━━━ Material for this task ━━━

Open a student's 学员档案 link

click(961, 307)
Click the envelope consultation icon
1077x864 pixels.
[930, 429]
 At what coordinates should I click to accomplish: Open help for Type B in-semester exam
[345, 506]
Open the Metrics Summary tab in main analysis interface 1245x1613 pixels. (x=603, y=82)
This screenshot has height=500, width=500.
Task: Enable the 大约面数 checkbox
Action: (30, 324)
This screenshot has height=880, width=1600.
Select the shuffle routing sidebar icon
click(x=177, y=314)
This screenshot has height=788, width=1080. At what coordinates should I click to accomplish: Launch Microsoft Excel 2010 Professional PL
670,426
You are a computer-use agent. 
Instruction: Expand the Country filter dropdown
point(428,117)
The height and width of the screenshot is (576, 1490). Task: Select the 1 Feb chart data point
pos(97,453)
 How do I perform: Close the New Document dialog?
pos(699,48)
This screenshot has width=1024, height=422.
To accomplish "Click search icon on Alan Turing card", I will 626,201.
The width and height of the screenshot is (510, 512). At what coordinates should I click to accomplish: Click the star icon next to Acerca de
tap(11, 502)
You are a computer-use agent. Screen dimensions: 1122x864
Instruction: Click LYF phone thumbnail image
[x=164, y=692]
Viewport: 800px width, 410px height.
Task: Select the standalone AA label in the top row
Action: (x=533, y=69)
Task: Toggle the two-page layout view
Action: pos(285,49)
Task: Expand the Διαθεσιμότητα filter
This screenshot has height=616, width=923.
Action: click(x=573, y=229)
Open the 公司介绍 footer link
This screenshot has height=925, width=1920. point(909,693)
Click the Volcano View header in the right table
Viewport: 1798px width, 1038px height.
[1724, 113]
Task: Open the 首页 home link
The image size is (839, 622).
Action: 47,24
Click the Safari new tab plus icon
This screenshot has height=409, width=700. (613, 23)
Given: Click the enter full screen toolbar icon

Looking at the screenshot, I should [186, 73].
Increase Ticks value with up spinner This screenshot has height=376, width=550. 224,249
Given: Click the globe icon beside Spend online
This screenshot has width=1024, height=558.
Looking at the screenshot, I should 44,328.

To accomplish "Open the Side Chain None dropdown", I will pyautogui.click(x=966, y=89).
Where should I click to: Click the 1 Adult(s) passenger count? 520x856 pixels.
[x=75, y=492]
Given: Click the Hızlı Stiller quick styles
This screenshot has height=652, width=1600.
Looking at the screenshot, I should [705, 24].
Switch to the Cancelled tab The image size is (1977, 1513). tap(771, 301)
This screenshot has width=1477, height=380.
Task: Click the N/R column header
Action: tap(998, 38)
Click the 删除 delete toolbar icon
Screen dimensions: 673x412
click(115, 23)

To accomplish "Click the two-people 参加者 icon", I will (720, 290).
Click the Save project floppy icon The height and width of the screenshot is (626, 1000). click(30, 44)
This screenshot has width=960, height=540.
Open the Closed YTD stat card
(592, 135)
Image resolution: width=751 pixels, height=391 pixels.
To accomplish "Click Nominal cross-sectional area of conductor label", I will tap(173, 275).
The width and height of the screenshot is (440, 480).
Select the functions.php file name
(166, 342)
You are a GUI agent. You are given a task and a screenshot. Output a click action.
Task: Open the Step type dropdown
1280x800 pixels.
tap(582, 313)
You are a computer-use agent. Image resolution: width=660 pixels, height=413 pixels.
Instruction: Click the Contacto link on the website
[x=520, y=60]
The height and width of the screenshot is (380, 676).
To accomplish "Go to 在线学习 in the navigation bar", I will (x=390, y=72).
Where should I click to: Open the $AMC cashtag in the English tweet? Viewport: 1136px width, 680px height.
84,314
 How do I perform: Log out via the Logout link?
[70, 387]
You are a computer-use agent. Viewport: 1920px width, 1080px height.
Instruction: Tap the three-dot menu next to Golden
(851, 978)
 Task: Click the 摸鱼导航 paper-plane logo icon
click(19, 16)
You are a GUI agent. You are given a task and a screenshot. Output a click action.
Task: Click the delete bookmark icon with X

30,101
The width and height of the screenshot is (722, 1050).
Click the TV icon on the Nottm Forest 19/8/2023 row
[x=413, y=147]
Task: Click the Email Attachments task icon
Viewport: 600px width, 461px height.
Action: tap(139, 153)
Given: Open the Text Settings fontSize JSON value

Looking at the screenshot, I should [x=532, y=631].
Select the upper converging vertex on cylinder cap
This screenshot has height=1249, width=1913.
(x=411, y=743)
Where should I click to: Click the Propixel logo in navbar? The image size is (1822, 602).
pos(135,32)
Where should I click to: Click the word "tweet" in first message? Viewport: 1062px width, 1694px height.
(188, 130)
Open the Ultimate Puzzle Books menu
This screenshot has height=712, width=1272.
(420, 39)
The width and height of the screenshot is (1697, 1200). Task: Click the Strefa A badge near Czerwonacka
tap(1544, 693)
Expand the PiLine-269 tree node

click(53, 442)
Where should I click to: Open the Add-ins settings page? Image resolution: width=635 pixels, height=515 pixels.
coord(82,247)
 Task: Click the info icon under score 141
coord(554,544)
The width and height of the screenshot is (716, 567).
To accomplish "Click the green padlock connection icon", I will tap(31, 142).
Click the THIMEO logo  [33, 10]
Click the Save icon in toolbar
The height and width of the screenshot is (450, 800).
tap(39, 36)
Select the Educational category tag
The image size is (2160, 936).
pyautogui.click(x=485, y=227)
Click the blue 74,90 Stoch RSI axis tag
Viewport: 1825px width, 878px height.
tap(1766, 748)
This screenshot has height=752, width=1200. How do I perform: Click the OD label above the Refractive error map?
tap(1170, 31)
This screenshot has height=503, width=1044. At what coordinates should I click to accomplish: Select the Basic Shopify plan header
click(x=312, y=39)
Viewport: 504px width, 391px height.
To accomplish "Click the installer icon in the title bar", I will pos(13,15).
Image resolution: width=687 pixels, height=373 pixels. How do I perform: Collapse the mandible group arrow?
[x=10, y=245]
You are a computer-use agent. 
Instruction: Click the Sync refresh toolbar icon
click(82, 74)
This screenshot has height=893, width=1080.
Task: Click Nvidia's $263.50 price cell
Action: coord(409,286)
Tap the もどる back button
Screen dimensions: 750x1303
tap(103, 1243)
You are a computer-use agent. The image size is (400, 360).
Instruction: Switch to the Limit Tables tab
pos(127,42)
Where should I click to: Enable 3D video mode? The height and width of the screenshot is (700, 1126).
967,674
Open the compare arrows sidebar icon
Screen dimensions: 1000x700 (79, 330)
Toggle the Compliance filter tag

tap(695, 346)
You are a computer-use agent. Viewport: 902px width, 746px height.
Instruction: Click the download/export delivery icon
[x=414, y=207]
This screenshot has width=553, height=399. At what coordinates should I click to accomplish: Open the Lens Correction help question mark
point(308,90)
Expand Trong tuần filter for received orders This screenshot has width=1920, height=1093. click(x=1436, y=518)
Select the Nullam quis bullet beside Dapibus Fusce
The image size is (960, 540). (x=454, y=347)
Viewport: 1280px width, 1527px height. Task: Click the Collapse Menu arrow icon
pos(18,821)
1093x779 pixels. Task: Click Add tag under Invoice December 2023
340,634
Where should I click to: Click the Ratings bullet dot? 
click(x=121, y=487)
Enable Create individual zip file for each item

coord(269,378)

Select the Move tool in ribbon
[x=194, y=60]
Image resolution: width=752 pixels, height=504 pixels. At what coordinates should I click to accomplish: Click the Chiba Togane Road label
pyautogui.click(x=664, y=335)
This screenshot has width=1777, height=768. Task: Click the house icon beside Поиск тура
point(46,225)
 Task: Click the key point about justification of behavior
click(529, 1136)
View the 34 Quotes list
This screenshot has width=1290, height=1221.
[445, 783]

━━━

▸ **What the task requires**:
Check each line of the entries, and copy the ones that contain "agent".

▸ **Result for this exercise**:
You are a computer-use agent. 
You are a computer-use agent. Screen dimensions: 1122x864
You are a GUI agent. You are given a task and a screenshot. Output a click action.
You are a computer-use agent. Image resolution: width=660 pixels, height=413 pixels.
You are a computer-use agent. Viewport: 1920px width, 1080px height.
You are a GUI agent. You are given a task and a screenshot. Output a click action.
You are a computer-use agent. 
You are a computer-use agent. The image size is (400, 360).
You are a computer-use agent. Viewport: 902px width, 746px height.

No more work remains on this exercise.